You would have thought that with the weapon lent to Cobain by Dylan Carlson everything should have come to an end, but still that was not the case. By the time those who fought against music piracy had become alarmed by developments in computer technology which allowed time to be grasped even more firmly than on cassette, alternative rock had blown up. Grunge had ceased to be something that young people played somewhere in Seattle – even in the little houses of godforsaken Limbaži, decrepit guitars were being tuned to repeat the magical chords of Come as you are.
The cries of sad losers were burnt into thousands of CDs. It turned out that everybody was having a hard time – both the hooligans and their pretty girlfriends as well as the geeks and the loners.

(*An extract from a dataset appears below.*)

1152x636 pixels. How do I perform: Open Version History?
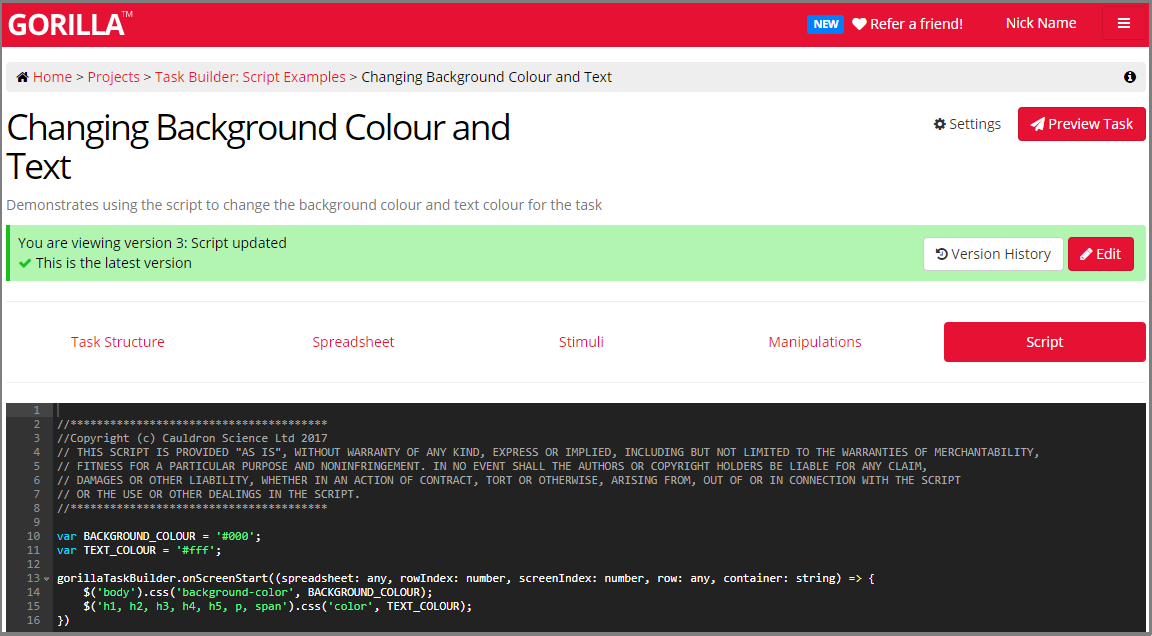[x=992, y=254]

Punk rock had become the soundtrack for a high school get together, where all of the above have gathered to smoke marihuana on the school football grounds, trying to forget about the decade into which they had landed against their will.

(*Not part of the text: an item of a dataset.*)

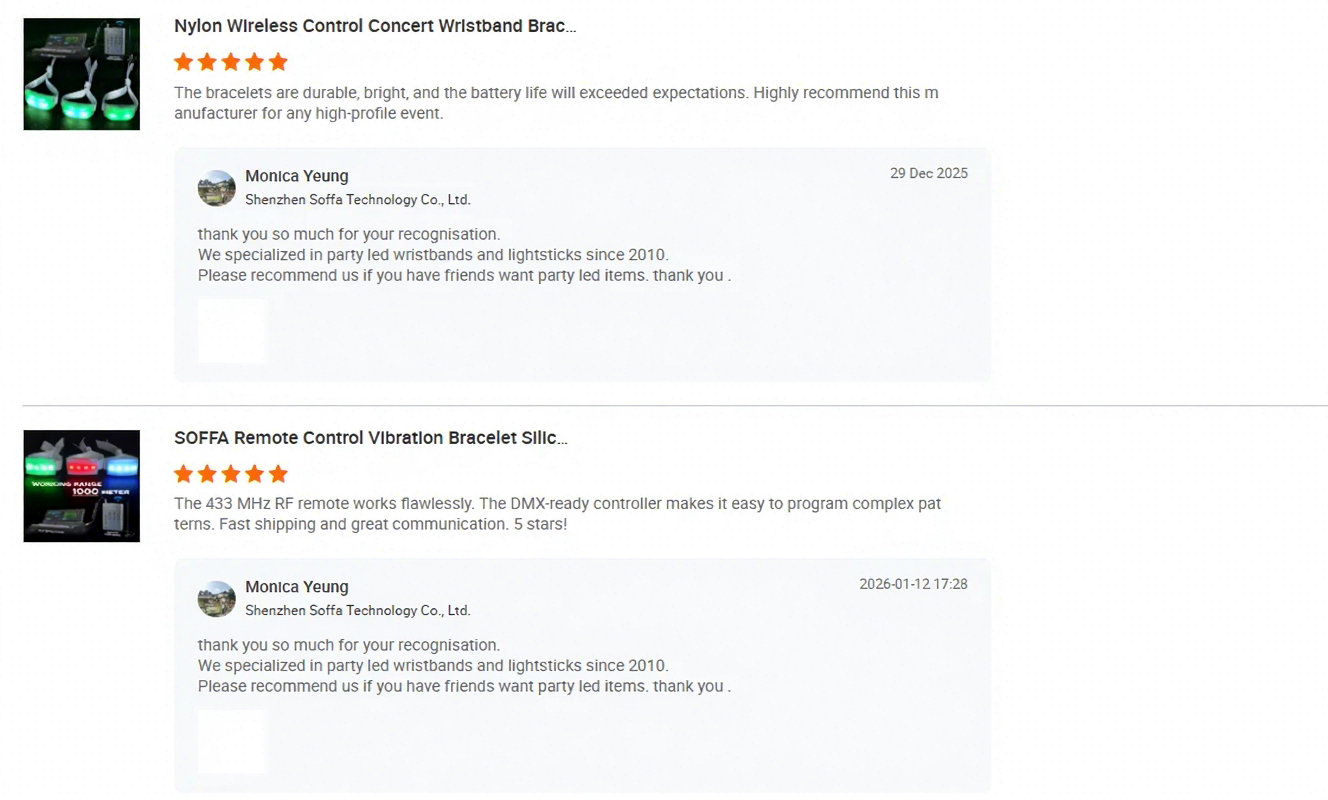
Task: Open the blank image attachment in the 29 Dec reply
Action: coord(232,331)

In 1895, Swedish writer and painter August Strindberg refused Gauguin’s request that he write a preface to the exhibition catalogue, saying in his letter, among other things: “I cannot understand your art and I cannot like it. I have no grasp of your art, which is now exclusively Tahitian. But I know that this confession will neither astonish nor wound you, for you always seem to me fortified especially by the hatred of others (..) For moment you were approved and ad-mired and had supporters, they would classify you, put in your place and give your art a name which, five years later, the younger generation would be using as a tag for designating a superannuated art, and art they would do everything to render still more out of date.”